Exercise prompt: Find the line below with "You are a GUI" and the line with "Open file manager". Output exactly those lines and everything between them, leaving out the pictures.

Records provided:
====================

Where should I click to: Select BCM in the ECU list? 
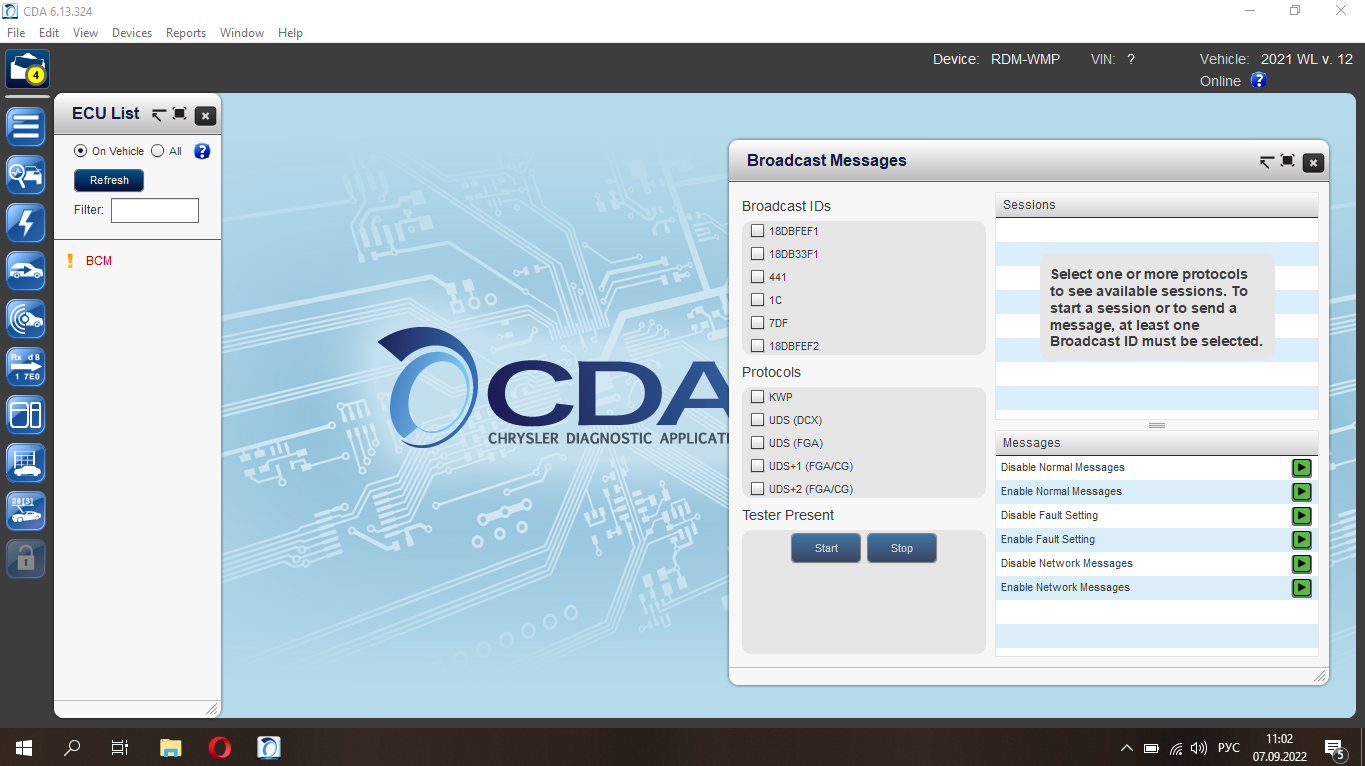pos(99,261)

====================

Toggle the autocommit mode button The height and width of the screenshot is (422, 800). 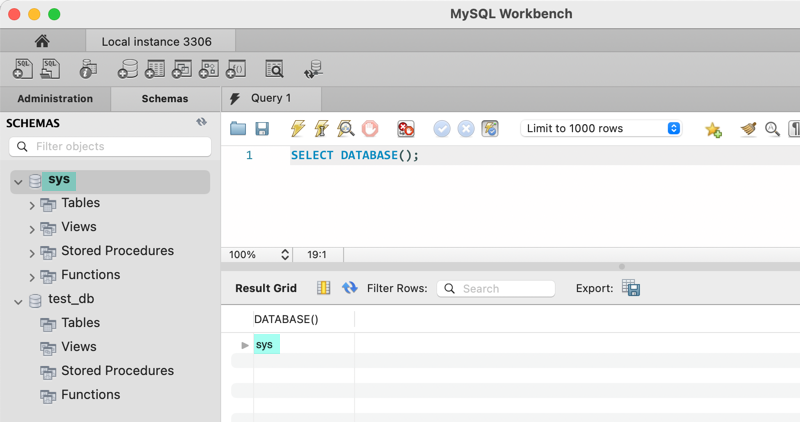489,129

====================

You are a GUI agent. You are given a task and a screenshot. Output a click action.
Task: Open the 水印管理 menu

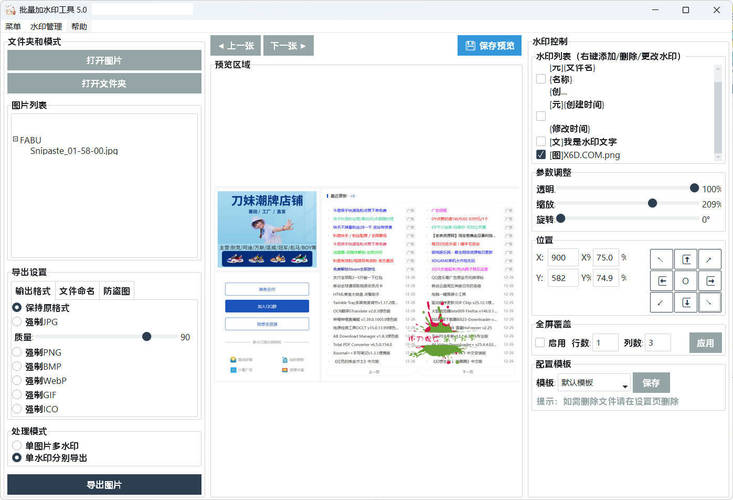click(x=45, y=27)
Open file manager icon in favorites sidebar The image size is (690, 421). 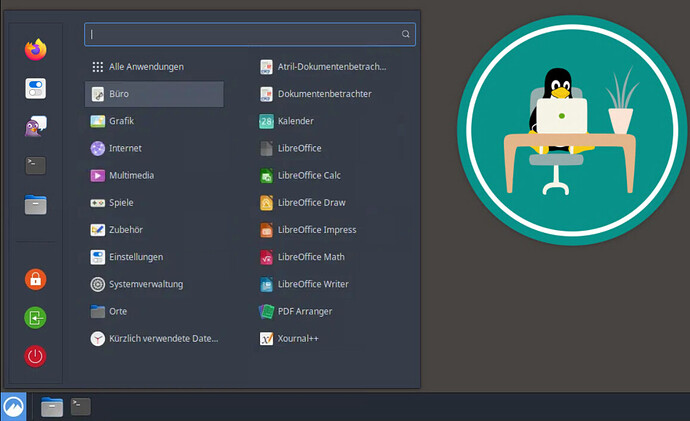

====================

Output below:
You are a GUI agent. You are given a task and a screenshot. Output a click action.
Task: Open the 水印管理 menu

click(x=45, y=27)
Open file manager icon in favorites sidebar The image size is (690, 421). 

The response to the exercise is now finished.